BEGIN
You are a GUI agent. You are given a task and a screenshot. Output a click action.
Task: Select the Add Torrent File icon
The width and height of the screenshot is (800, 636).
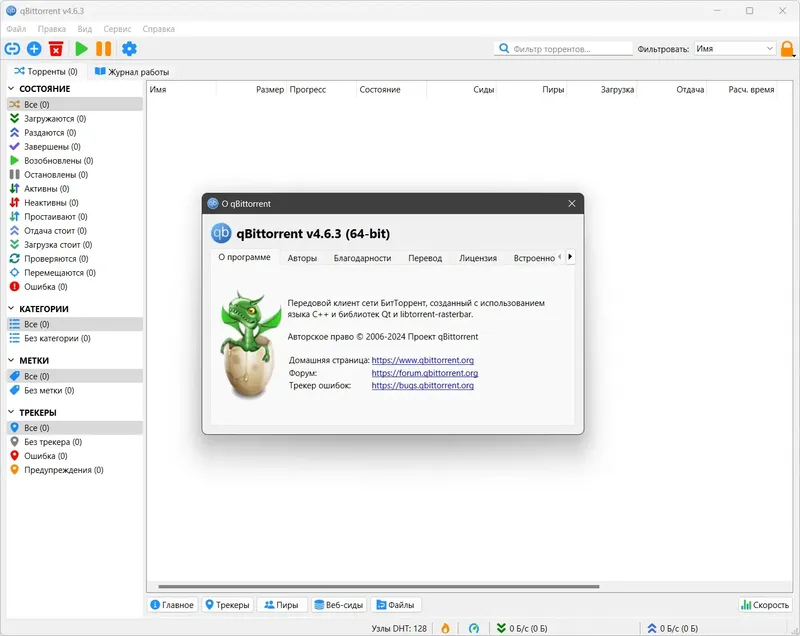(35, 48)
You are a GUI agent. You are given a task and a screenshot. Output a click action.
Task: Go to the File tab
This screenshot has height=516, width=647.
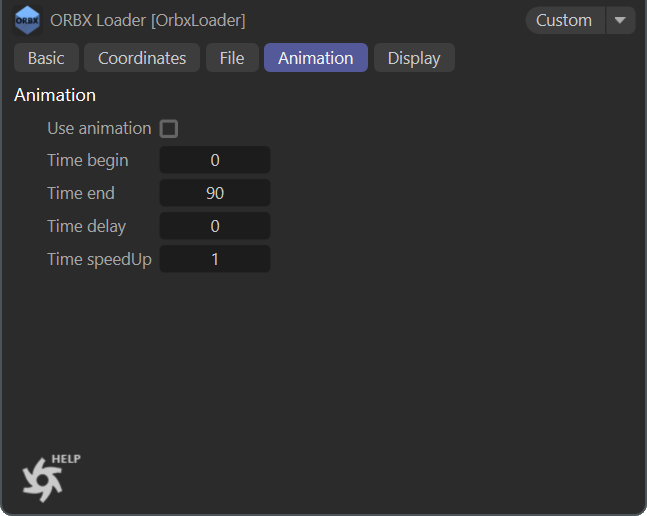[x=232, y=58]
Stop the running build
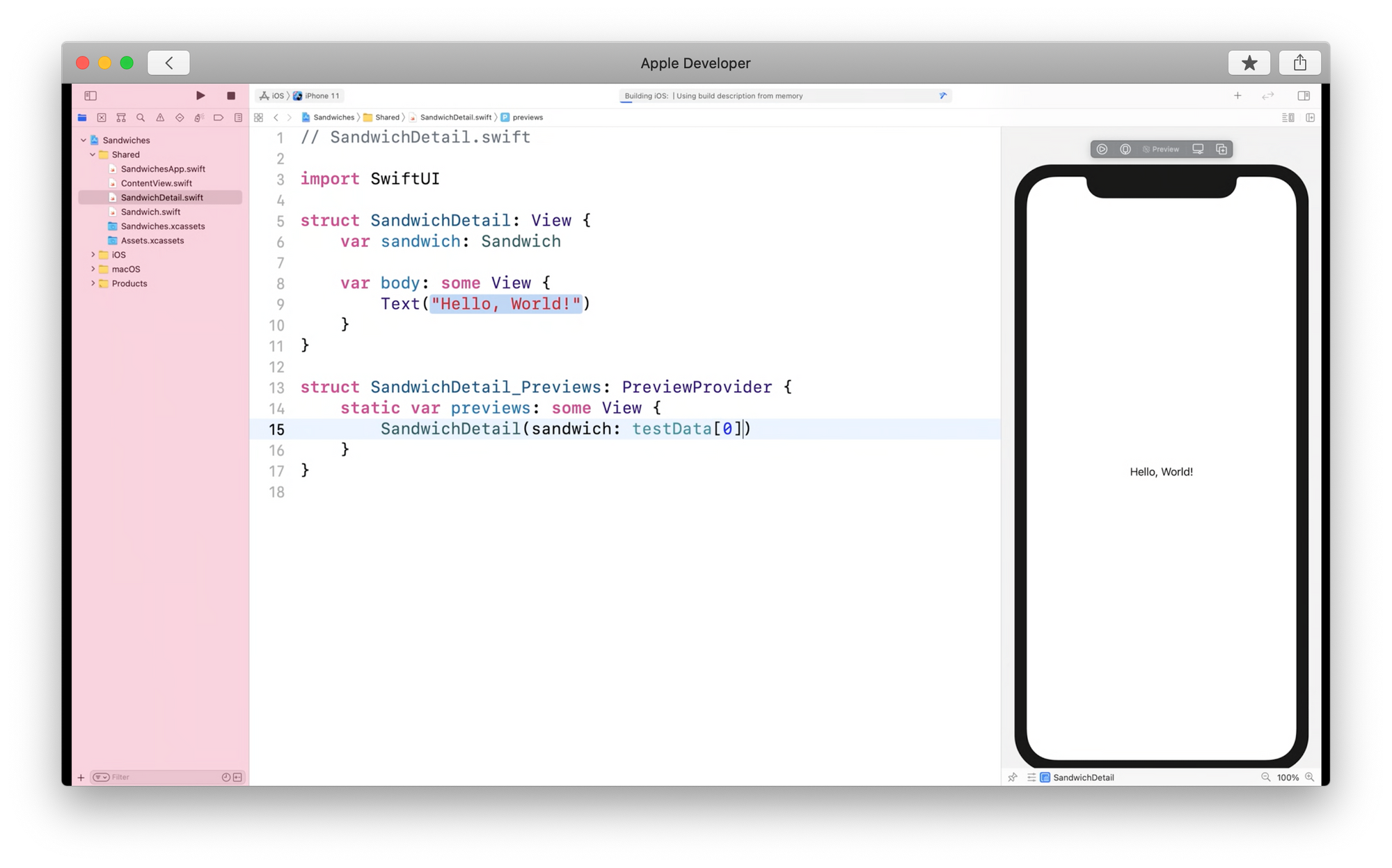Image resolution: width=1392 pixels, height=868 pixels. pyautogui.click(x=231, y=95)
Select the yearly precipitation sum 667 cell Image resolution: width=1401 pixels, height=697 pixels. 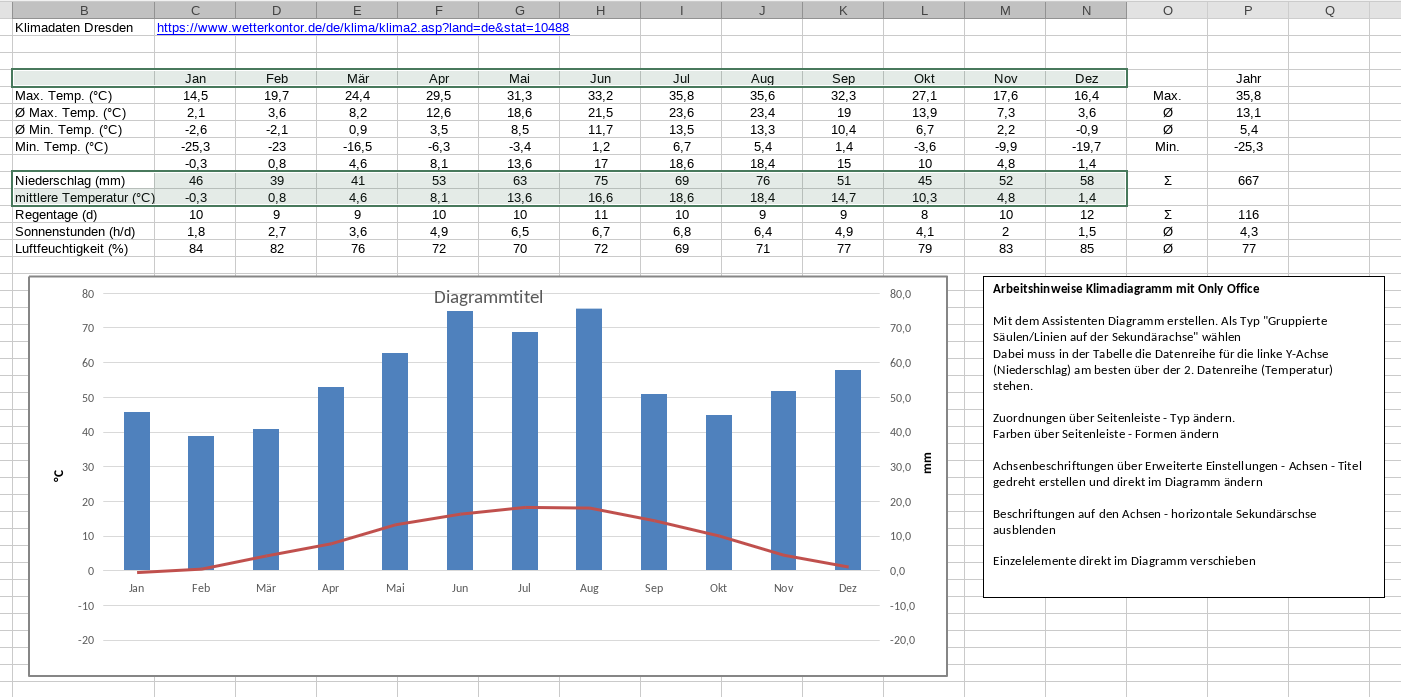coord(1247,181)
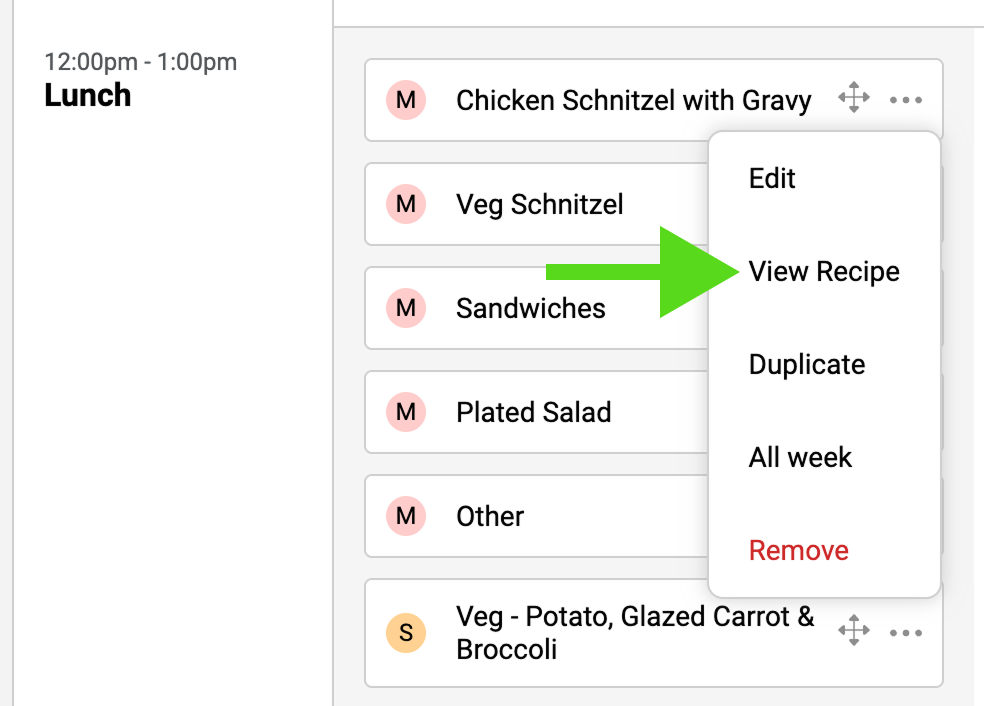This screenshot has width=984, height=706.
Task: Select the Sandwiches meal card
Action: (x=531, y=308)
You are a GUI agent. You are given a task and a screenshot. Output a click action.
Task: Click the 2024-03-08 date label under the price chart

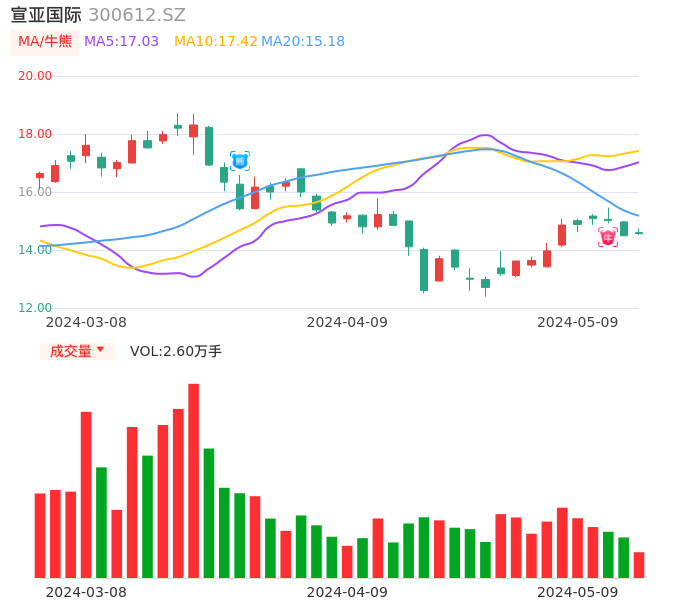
END
**Activity**. Each line in the data that holds the word "File" must be copied.

**Answer to this task**.
Task: Select the Add Torrent File icon
Task: Go to the File tab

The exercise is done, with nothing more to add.